AN: After Santana tells Rachel that she and Finn slept together, Rachel and Finn find it impossible to talk with and hear each other. They are stuck so deeply in their own perspectives about what happened and why that they are unable to understand where the other is coming from. They only know how each one of them, individually, sees it, and this lack of vision and insight creates a barrier that thrusts them apart.
I do not own Glee, or any of its characters or storylines.
The first chapter represents Finn's point of view; it is set in the middle of the episode "Special Education", before the final scene when Finn learns that Rachel kissed Puck.
CHAPTER 1: THAT'S HOW FINN SEES IT
I just don't get it.
All she seemed to care about was "the Santana of it all"—over and over and over, she just kept saying "Why her?"
Why the hell was that all that mattered?
I knew she'd be hurt if—what the hell, when—she found out. I knew deep down after the conversation in the church Sunday School room (what an unreal place for my personal nightmare to begin to unfold—right before my mother's wedding in a room with Sesame Street characters on the walls and toy pairs of animals parading two-by-two into a huge boat set up on the floor) that it was only a matter of time until she knew.
But I'd been certain—damn certain (as in I felt like I'd damned myself to the everlasting hell of her eternal disappointment and that not even Grilled Cheesus when I believed in him could have helped me out of this one)—that the hurt would be because I hadn't saved it for her, that we'd never be each others' firsts.
And damn it, that's what I had wanted.
Ever since her speech during the Celibacy Club (what a joke that whole things was, on so many levels), I'd had a hard time thinking about sex without thinking about her. Or maybe it went back even further, to the first time we sang "Don't Stop" and my heart started pounding in rhythm with the beat and with our steps (and how had she managed to come up with choreography that exactly mirrored the rhythm of my heartbeat)? Being so in synch with the rhythm and with her had to mean something, and I had wanted us to figure out what it meant together.
That's why I said no, when Santana first propositioned me at my locker. That's why I insisted that Santana was wrong about her, that she wasn't with the tight-assed traitor. That's why, when Santana told me she was with him, was talking about preparing for sex with him, I literally saw red and felt a need to strike out and hurt someone just like I was feeling hurt. It's why my mind froze, and I couldn't make any sense of Santana explaining that this would be a win-win.

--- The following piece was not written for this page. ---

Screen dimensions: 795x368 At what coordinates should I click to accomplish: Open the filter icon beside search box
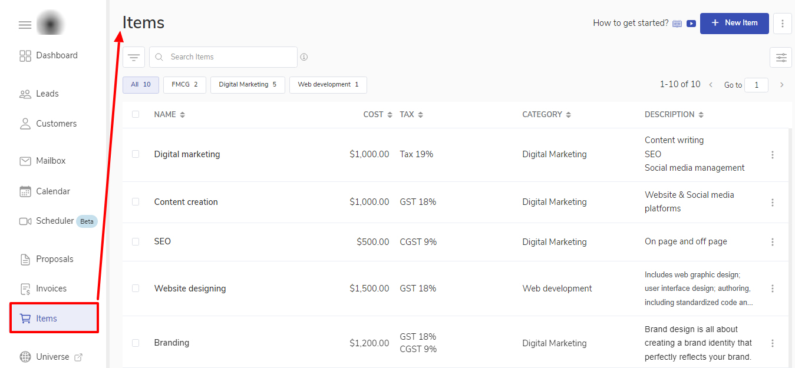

Everything started to blur together and it seemed all of a sudden as if the pounding of my heartbeat was drowning out every other sound. I had to fucking ask Santana what would be in it for me if we had sex, because seriously, the fact that I could have sex? It didn't even penetrate my brain (shut up Puckerman's-voice-in-my-head). All that stuck with me was Santana's final reply: "you get to make Rachel jealous."
Making Rachel jealous.
That's why I finally agreed to Santana's fucking offer (I said shut up!). I heard from her that they were together. I realized that she'd lied (and she had promised she would always be honest with me) about giving him up, lied by saying she couldn't be with me for the sake of keeping glee club drama-free (as if that has ever happened; glee is like one of my mom's never-ending soap operas). It was only after Rachel confirmed that they were together that I could even begin to consider what Santana was offering.
When she told me the truth, admitting they were dating and saying she still wanted to be my friend (and for the first time I understood just why those words are the kiss of death in those soap operas and chick movies), I figured that everything else Santana told me was true, too. They were getting ready to do it. Rachel, who had said straight out that girls wanted sex just as much as guys did, was going to be with that slick dude who I just knew was playing her.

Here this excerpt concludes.